-- Supplied material follows --

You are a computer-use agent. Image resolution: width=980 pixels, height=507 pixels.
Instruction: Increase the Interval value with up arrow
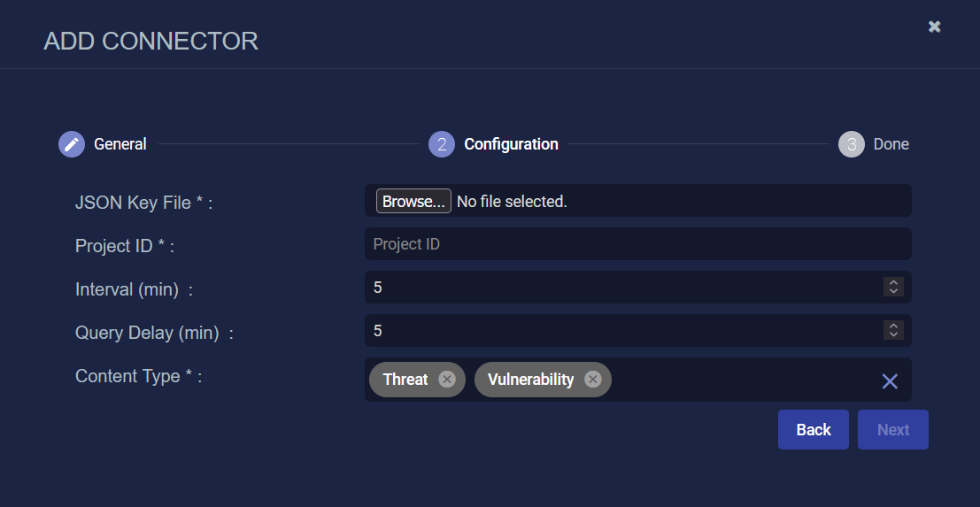coord(894,283)
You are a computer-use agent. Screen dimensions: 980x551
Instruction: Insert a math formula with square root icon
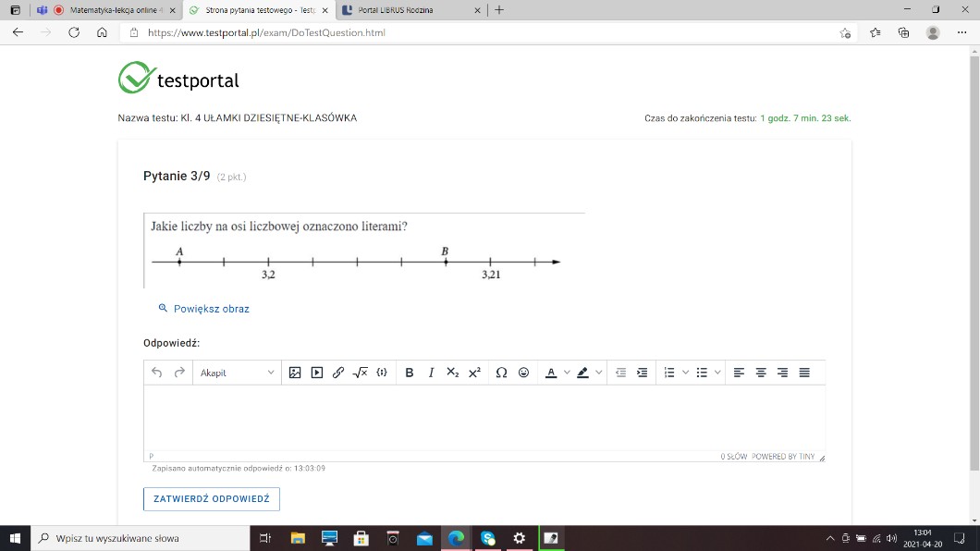361,373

-- Supplied material concluded --

--- Assigned task ---
Only text belongs in the copy: repeat each line of the data exactly and leave out the pictures.

--- Worked solution ---
You are a computer-use agent. Image resolution: width=980 pixels, height=507 pixels.
Instruction: Increase the Interval value with up arrow
coord(894,283)
You are a computer-use agent. Screen dimensions: 980x551
Instruction: Insert a math formula with square root icon
361,373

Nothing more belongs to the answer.